5 Benefits of Interval Training
Looking to eliminate boredom, burn more calories, and add some intensity to your workout? Interval training may be the way to go. Here's why.
You need to shake up your fitness program and lose weight, but you don't really have any more time to devote to it. The perfect answer could be high-intensity interval training or HIIT for short. Interval training is not just for elite athletes anymore — everyone is doing it.
High-intensity interval training requires interspersing bursts of intense activity into your regular fitness program. "It's a form of fitness training that alternates high-intensity work efforts with low- to moderate-intensity ‘recovery’ efforts," explains Leigh Crews, a personal trainer in Rome, Ga., and a spokeswoman for the American Council on Exercise.
Don't confuse interval training with circuit training. Circuit training is moving from station to station to complete a set of exercises. Circuit training can be all aerobic exercise, all strength training, or alternating between cardio efforts and strength training. "Many people mistakenly call this interval training when, in fact, it is a circuit," Crews says.
When you're circuit training, you don't rest between the exercises that you do in sequence. When you're interval training, you want to take short rests between intense repetitions of a single exercise.
How Interval Training Helps
Adding interval training to your fitness program has both mental and physical benefits:
- You lose weight faster. The more vigorous your exercise, the more calories you will burn, so even short bursts will help you lose weight.

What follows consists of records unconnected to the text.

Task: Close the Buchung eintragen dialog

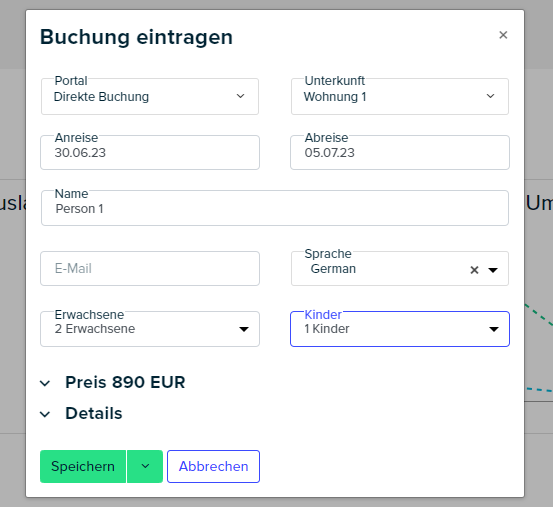Action: coord(503,35)
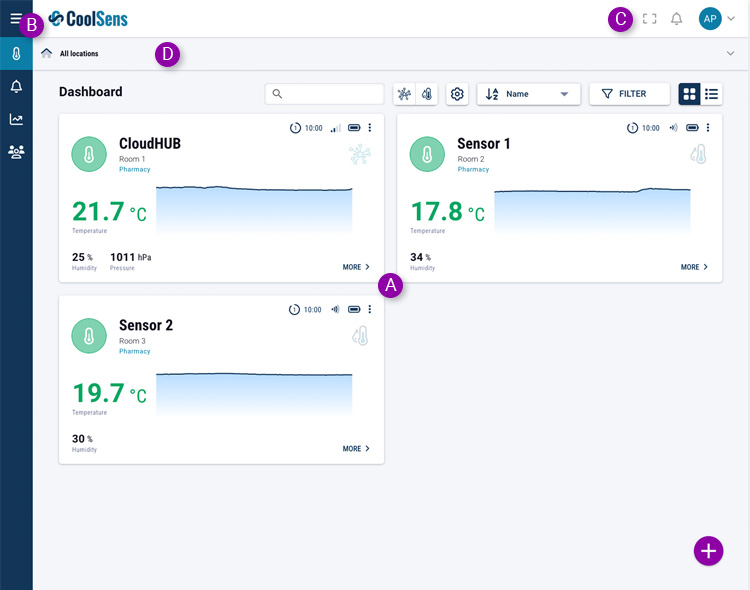Click MORE on Sensor 1 card
The height and width of the screenshot is (590, 750).
pyautogui.click(x=694, y=267)
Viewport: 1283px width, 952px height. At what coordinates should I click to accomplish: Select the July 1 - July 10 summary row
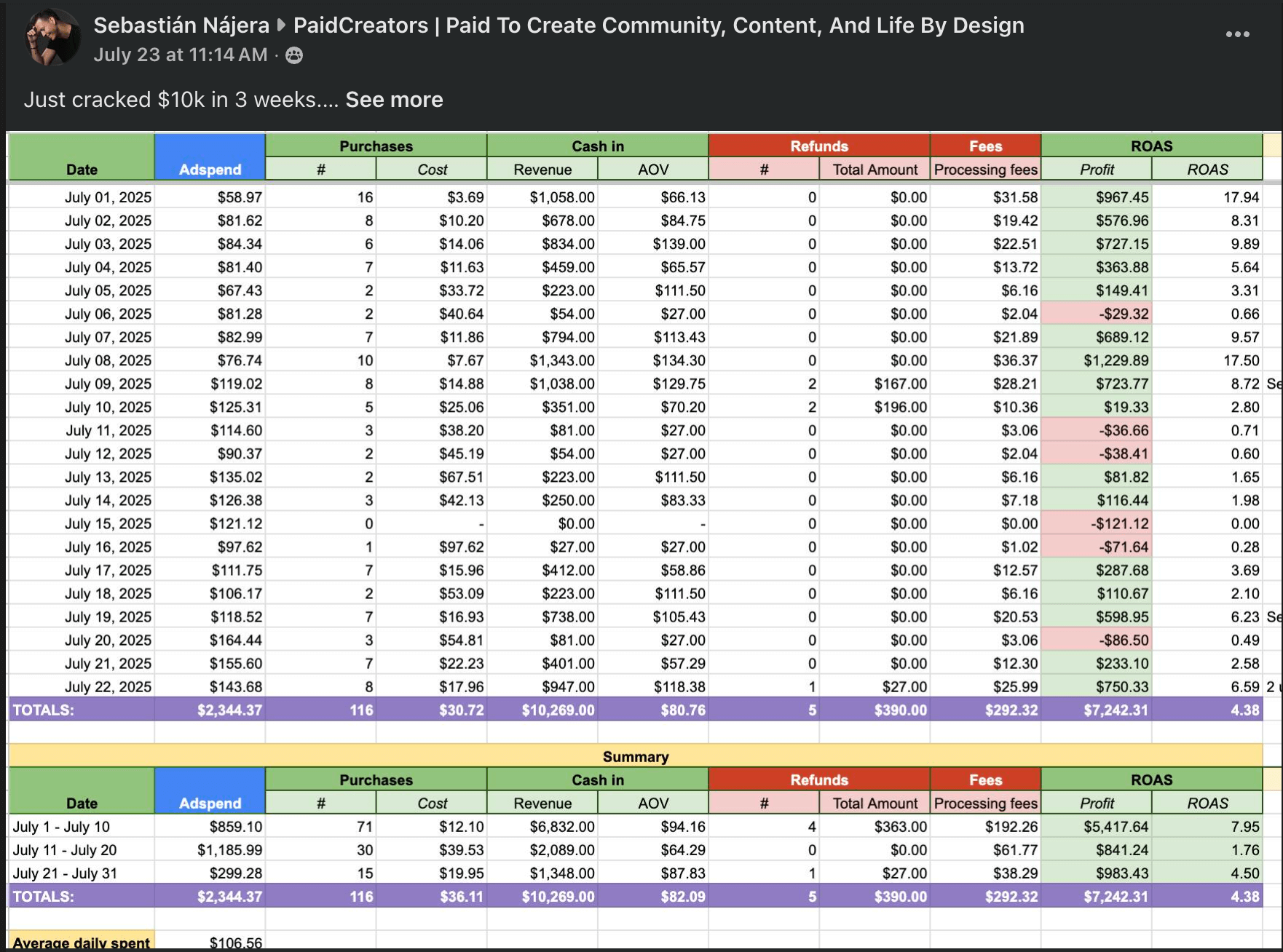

- It eliminates boredom. By varying the intensity of your exercises, it changes things up. Not only will your fitness program go by faster, but you won't experience the drudgery that can come from doing the same routine every day.
- No extras needed. You already have the equipment you need for your interval training because you're already doing the basic workout. Interval training requires no special skills — the only thing needed is more effort on your part.
- You increase your fitness levels. You will improve your ability to exercise and increase your stamina over time.
- You reduce the time spent on exercise. You spend less time exercising, but you burn the same or more calories as with your normal routine.
Getting Started With Interval Training
Anyone can add interval training to a fitness routine. For beginners who walk outdoors for exercise, you’ll need to find objects at regularly spaced distances when walking or running, such as telephone poles, and use them to judge your intervals. "You might start out brisk walking from one to pole to the next, then walking at an easier pace for three poles," Crews says. As your fitness level increases, increase the speed of your walk or run for an additional pole or two.
Hills are another way to add interval training to your running or jogging workout. You exercise more intensely as you climb the hill and have a relatively easy effort as you come down. You may need to change your course to tackle more hills.
A more structured option is to go by the clock. Walk or run at an intense pace for one minute. Then walk or jog for one minute at a relaxed pace. If you're really serious about it, Crews says, use a timer and a heart-rate monitor to time and pace your intervals. You can take the same approach when you're biking or swimming.
When interval training, it';s important to create an obvious distinction between your work efforts and your recovery efforts. Make sure you work in the "somewhat hard" to "hard" categories for the work, Crews says, and the "low" to "moderate" categories for the recovery. Plan your interval training for one to three times a week. You shouldn't do it every day, Crews says.
If you want to apply interval training to make your strength training workouts more intense, simply shorten the rest time in between sets. Not only will your workout time will be reduced, but you also will keep your heart rate up. A higher heart rate can help you burn more fat during your workout.
Why Interval Training Is Not for Everyone
Interval training is very demanding. Your body needs to be able to handle the stress and to recover from the damage you will incur. If you have any heart problems or circulation issues, interval training is not for you. Others who should avoid HIIT include people with diabetes, people who are obese, and those who very out of shape.
A qualified personal trainer can help you design the correct interval training program for your fitness level and your personal goals. Remember to always talk to your doctor before starting a new exercise program.